Smoking Chips. I like these Applewood Smoking Chips—which can be used to get real smoked flavor even if you have a gas grill with one of these boxes.

Cedar Planks. That real wood-smoked flavor? Cedar Planks are great for grilling fish.

Light. It’s not always practical to hold a flashlight. Consider an attachable grill light.

Not pictured: A peel for those pizzas with eggs, and a good recipe for some amazing corn on the cob:

How to make Elotes:

Grill the corn naked on the grill (here’s a discussion of your three options, but placing the cob straight on the grill is our preference): shuck and place corn directly over a very hot fire and grill. Turn occasionally until you get a light char.

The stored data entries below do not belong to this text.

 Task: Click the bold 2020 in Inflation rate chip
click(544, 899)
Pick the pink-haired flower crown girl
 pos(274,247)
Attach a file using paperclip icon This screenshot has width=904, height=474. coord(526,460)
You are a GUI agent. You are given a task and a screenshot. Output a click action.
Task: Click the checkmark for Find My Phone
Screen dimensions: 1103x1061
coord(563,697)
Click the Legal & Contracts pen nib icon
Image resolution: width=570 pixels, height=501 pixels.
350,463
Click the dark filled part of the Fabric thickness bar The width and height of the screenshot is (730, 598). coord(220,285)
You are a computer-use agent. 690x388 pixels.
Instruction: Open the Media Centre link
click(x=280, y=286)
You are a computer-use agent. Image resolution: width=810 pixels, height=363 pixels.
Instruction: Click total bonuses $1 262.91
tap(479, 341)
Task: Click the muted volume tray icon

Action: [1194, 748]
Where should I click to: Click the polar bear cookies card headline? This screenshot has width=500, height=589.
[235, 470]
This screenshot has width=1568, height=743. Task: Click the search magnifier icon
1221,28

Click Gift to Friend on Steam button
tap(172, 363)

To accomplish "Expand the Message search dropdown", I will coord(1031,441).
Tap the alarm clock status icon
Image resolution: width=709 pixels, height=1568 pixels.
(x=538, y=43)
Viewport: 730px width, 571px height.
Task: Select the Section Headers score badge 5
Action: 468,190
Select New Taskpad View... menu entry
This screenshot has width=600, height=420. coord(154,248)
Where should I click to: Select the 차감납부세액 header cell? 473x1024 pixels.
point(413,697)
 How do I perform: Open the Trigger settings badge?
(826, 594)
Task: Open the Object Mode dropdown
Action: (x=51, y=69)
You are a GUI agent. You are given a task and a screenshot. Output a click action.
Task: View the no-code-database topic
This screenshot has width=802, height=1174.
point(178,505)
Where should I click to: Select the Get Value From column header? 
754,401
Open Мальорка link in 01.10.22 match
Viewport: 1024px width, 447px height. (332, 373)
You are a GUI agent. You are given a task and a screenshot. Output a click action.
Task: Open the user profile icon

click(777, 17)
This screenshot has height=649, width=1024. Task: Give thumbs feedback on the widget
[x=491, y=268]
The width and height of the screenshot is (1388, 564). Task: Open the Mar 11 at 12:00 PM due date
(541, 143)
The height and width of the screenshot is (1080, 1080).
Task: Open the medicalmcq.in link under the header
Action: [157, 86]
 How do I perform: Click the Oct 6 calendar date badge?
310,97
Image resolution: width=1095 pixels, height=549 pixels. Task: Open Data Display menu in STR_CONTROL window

Remove from grill and immediately brush each ear with mayonnaise (1-2 Tbsp per ear is a good rule of thumb).

Top with crumbled cotija cheese, a pinch of salt, a pinch of smoked paprika, and a pinch of chili powder.  Squeeze 1 lime wedge over each ear and serve with lime wedges and salt (cilantro, optional).

Any favorites to add?

P.S. More 4th of July inspiration:
A simple DIY blanket for Fourth of July; a keg out of a watermelon; and How to serve beer.

Have a happy Independence Day!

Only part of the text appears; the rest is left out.